Work required: Line by line, repeat all the material exactly as it appears.

Dataset entries:
###

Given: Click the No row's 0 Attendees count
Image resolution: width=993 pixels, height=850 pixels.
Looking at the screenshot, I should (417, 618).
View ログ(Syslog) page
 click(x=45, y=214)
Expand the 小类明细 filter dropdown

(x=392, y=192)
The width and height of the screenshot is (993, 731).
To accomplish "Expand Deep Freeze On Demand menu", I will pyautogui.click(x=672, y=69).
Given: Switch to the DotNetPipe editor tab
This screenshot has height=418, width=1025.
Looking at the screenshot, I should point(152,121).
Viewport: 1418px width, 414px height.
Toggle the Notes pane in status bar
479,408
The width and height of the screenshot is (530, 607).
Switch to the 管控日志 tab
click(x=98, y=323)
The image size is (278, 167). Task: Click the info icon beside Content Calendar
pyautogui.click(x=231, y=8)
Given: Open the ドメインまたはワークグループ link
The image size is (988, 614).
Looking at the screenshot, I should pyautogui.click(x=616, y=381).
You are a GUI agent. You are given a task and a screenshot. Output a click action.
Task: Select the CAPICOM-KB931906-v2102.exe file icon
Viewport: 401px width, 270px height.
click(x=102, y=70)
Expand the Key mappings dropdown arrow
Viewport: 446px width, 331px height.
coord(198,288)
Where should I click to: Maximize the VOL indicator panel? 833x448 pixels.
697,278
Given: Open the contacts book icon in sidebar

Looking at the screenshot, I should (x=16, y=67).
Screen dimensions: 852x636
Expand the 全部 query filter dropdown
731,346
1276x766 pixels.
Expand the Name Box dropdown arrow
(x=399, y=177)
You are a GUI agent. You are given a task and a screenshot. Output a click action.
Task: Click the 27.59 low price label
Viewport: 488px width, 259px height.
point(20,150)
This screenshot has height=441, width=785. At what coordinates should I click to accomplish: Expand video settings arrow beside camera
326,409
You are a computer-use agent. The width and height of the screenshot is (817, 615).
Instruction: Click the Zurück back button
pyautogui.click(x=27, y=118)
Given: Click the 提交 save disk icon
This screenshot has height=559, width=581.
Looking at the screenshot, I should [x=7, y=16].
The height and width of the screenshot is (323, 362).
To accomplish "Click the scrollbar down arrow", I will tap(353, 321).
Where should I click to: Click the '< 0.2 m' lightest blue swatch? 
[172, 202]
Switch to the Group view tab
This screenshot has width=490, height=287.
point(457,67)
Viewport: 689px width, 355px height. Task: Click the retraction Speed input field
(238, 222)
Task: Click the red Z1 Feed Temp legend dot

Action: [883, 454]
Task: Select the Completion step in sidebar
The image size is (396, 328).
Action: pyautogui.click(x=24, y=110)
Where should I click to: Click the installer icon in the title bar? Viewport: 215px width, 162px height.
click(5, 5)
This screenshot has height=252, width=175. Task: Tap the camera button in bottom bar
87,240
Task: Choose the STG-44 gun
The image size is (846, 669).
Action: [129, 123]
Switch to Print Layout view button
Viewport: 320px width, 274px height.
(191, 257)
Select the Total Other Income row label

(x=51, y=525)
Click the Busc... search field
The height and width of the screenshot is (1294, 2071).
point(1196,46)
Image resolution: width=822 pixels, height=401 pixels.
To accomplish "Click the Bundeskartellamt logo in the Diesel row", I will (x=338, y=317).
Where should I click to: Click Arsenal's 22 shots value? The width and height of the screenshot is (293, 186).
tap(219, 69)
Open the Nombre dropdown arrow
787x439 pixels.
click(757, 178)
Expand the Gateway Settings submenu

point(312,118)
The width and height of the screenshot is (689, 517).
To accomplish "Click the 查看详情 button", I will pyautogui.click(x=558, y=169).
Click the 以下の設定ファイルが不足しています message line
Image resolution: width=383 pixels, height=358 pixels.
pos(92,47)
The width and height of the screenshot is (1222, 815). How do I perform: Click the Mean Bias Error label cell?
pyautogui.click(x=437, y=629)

###

Answer to this task:
Given: Click the No row's 0 Attendees count
Image resolution: width=993 pixels, height=850 pixels.
Looking at the screenshot, I should (417, 618).
View ログ(Syslog) page
 click(x=45, y=214)
Expand the 小类明细 filter dropdown

(x=392, y=192)
The width and height of the screenshot is (993, 731).
To accomplish "Expand Deep Freeze On Demand menu", I will pyautogui.click(x=672, y=69).
Given: Switch to the DotNetPipe editor tab
This screenshot has height=418, width=1025.
Looking at the screenshot, I should point(152,121).
Viewport: 1418px width, 414px height.
Toggle the Notes pane in status bar
479,408
The width and height of the screenshot is (530, 607).
Switch to the 管控日志 tab
click(x=98, y=323)
The image size is (278, 167). Task: Click the info icon beside Content Calendar
pyautogui.click(x=231, y=8)
Given: Open the ドメインまたはワークグループ link
The image size is (988, 614).
Looking at the screenshot, I should pyautogui.click(x=616, y=381).
You are a GUI agent. You are given a task and a screenshot. Output a click action.
Task: Select the CAPICOM-KB931906-v2102.exe file icon
Viewport: 401px width, 270px height.
click(x=102, y=70)
Expand the Key mappings dropdown arrow
Viewport: 446px width, 331px height.
coord(198,288)
Where should I click to: Maximize the VOL indicator panel? 833x448 pixels.
697,278
Given: Open the contacts book icon in sidebar

Looking at the screenshot, I should (x=16, y=67).
Screen dimensions: 852x636
Expand the 全部 query filter dropdown
731,346
1276x766 pixels.
Expand the Name Box dropdown arrow
(x=399, y=177)
You are a GUI agent. You are given a task and a screenshot. Output a click action.
Task: Click the 27.59 low price label
Viewport: 488px width, 259px height.
point(20,150)
This screenshot has height=441, width=785. At what coordinates should I click to accomplish: Expand video settings arrow beside camera
326,409
You are a computer-use agent. The width and height of the screenshot is (817, 615).
Instruction: Click the Zurück back button
pyautogui.click(x=27, y=118)
Given: Click the 提交 save disk icon
This screenshot has height=559, width=581.
Looking at the screenshot, I should [x=7, y=16].
The height and width of the screenshot is (323, 362).
To accomplish "Click the scrollbar down arrow", I will tap(353, 321).
Where should I click to: Click the '< 0.2 m' lightest blue swatch? 
[172, 202]
Switch to the Group view tab
This screenshot has width=490, height=287.
point(457,67)
Viewport: 689px width, 355px height. Task: Click the retraction Speed input field
(238, 222)
Task: Click the red Z1 Feed Temp legend dot

Action: [883, 454]
Task: Select the Completion step in sidebar
The image size is (396, 328).
Action: pyautogui.click(x=24, y=110)
Where should I click to: Click the installer icon in the title bar? Viewport: 215px width, 162px height.
click(5, 5)
This screenshot has height=252, width=175. Task: Tap the camera button in bottom bar
87,240
Task: Choose the STG-44 gun
The image size is (846, 669).
Action: [129, 123]
Switch to Print Layout view button
Viewport: 320px width, 274px height.
(191, 257)
Select the Total Other Income row label

(x=51, y=525)
Click the Busc... search field
The height and width of the screenshot is (1294, 2071).
point(1196,46)
Image resolution: width=822 pixels, height=401 pixels.
To accomplish "Click the Bundeskartellamt logo in the Diesel row", I will (x=338, y=317).
Where should I click to: Click Arsenal's 22 shots value? The width and height of the screenshot is (293, 186).
tap(219, 69)
Open the Nombre dropdown arrow
787x439 pixels.
click(757, 178)
Expand the Gateway Settings submenu

point(312,118)
The width and height of the screenshot is (689, 517).
To accomplish "Click the 查看详情 button", I will pyautogui.click(x=558, y=169).
Click the 以下の設定ファイルが不足しています message line
Image resolution: width=383 pixels, height=358 pixels.
pos(92,47)
The width and height of the screenshot is (1222, 815). How do I perform: Click the Mean Bias Error label cell?
pyautogui.click(x=437, y=629)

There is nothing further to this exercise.